History says the San Francisco Giants are in good shape Tuesday evening, but in lousy shape Wednesday. If that makes any sense.
History, of course, is a lousy precursor, in that anything can (though probably won’t) happen when Jake Peavy and Yordano Ventura try to recreate Game 2 of this World Series. Well, Ventura will. Peavy, maybe slightly not.
But here’s a mildly interesting thing. Teams up 3-2 in a series in the last 50 years have won 17 of the 27 series -- a nice 63 percent that anyone would back with actual money.
This, of course, includes all the teams that went on to win Game 6, which automatically means that 3-2 team won the series by virtue of there being no seventh game. But take those out, and teams that were a 63 percent play suddenly become 69 percent losers.
For those of you who hate math, it means that 10 of the 16 teams who were up 3-2 but forced to a seventh game ended up losing.
We chose 50 years because of Sandy Koufax, who not only started Games 5 and 7 for the Dodgers (we erred yesterday with ourotherwise stirring tale of Vic Aldridge) but threw a three-hit shutout at the Minnesota Twins three days after throwing a four-hit shutout at the Minnesota Twins.

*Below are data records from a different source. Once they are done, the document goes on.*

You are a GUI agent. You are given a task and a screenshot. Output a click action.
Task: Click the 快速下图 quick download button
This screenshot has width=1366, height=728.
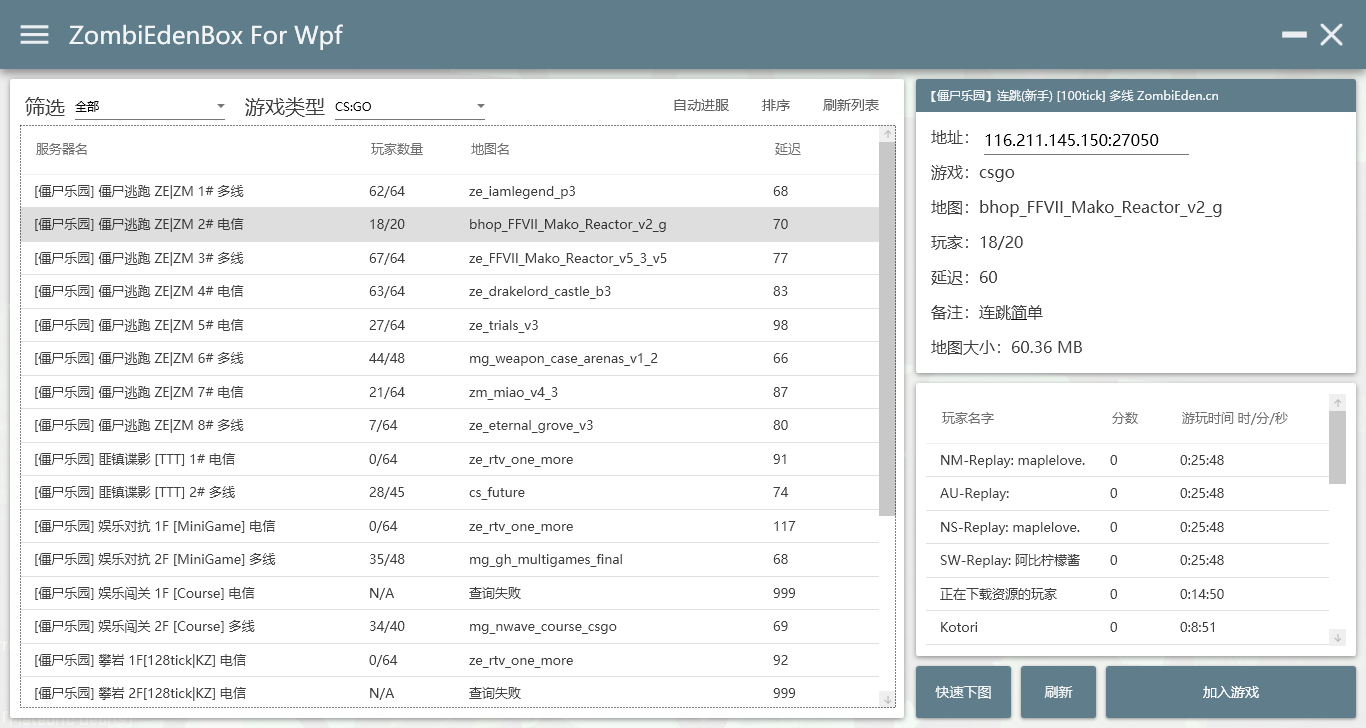point(963,692)
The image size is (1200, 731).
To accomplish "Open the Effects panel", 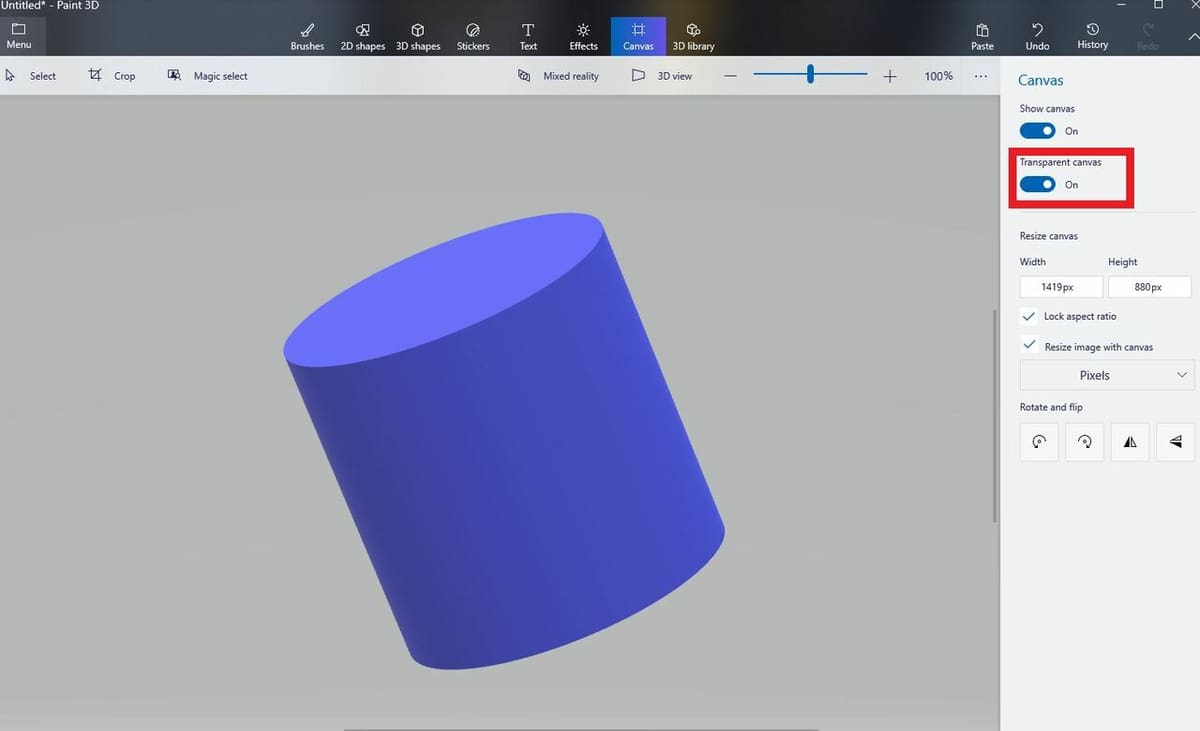I will click(x=583, y=36).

Just in case you think Madison Bumgarner hasn’t done enough.
Since then, the litany of 3-2 teams that lost Game 6 and won Game 7 is a brief one.
1967: St. Louis beat Boston, as Bob Gibson does the triple nasty.
1971: Pittsburgh beat Baltimore, with Roberto Clemente as the hero.
1972: Oakland beat Cincinnati, and Catfish Hunter started 5 and relieved in 7.
1975: Cincinnati beat Boston, it turned out Carlton Fisk was a day early.
1997: Florida beat Cleveland, in the original Edgar Renteria game.
Otherwise, it’s been a pretty consistent tale of woe for those who did not finish the job with urgency. Texas in 2011, the Giants in 2002, the Yankees in 2001, Atlanta in 1991, St. Louis in 1968, ’85 and ’87, Milwaukee in 1982, Baltimore in 1979 and the Mets in 1973 (against Oakland).
In short, the Giants, who are already well aware of why winning is better than losing and why winning today means vacation tomorrow, have the additional benefit of this bit of arcana. The loser of Game 6 is 6-21 reverting to Koufax, and one for its last 20.
So there’s no pressure on Peavy at all, or for that matter Tim Hudson in Game 7. Or for the cast of many that will join them in this endeavor, as these will be the classic all-hands-on-deck games your father used to tell you about in the car before he snuck into Dexter’s for a quick one before taking you home from practice.
This has been a valuable series for Giants fans, who haven’t been frontrunners in a long series since ’02, when it all went to Hell in Game 6 in Anaheim. They felt invincible after Game 1, morose after Game 3, effervescent after Game 4 and were lining up on the parade route after Game 5.
They are to be forgiven. It’s the fan thing.
The Bumgarner subjugations aside, the most compelling shortcoming the Royals have displayed is their inability to insert their speed into the series. The dominant feature that pushed them through Oakland, Los Angeles and Baltimore has been almost nonexistent, and to the extent it has been in evidence it has been in chasing down deep flies and turning potential triples into annoying outs.
This isn’t enough, if Kansas City is to force a seventh game, not in what has been an essentially homerless series. Because the Royals have been unable put enough runners in motion, they have had 22 fewer plate appearances with runners in scoring position, nearly five fewer per game.
So if you can’t run, and your starting pitching cannot last (James Shields’ lost-cause effort in Game 5 was the best start Kansas City has managed), and your vaunted bullpen has only shown itself in high leverage situations once (in Game 3), you have some quick reinventing to do.
And the Giants, who have had their own reinventions to do over this year, need only put the boot in one last time to become that rarest of entities -- the on-again, off-again dynast-ette. But Tuesday matters, greatly.
Because if Tuesday leads to Wednesday, history suggests that Thursday is going to suck ... unless Bumgarner is asked to Koufax. Which doesn’t seem all that much of an ask, except that it really is. Thus for the Giants, it is better not to have to ask at all.
So if you must ask if this is a must-win game for them, the answer may not be yes. But it sure seems like the alternate suggestion -- “they damned well better” -- is close enough.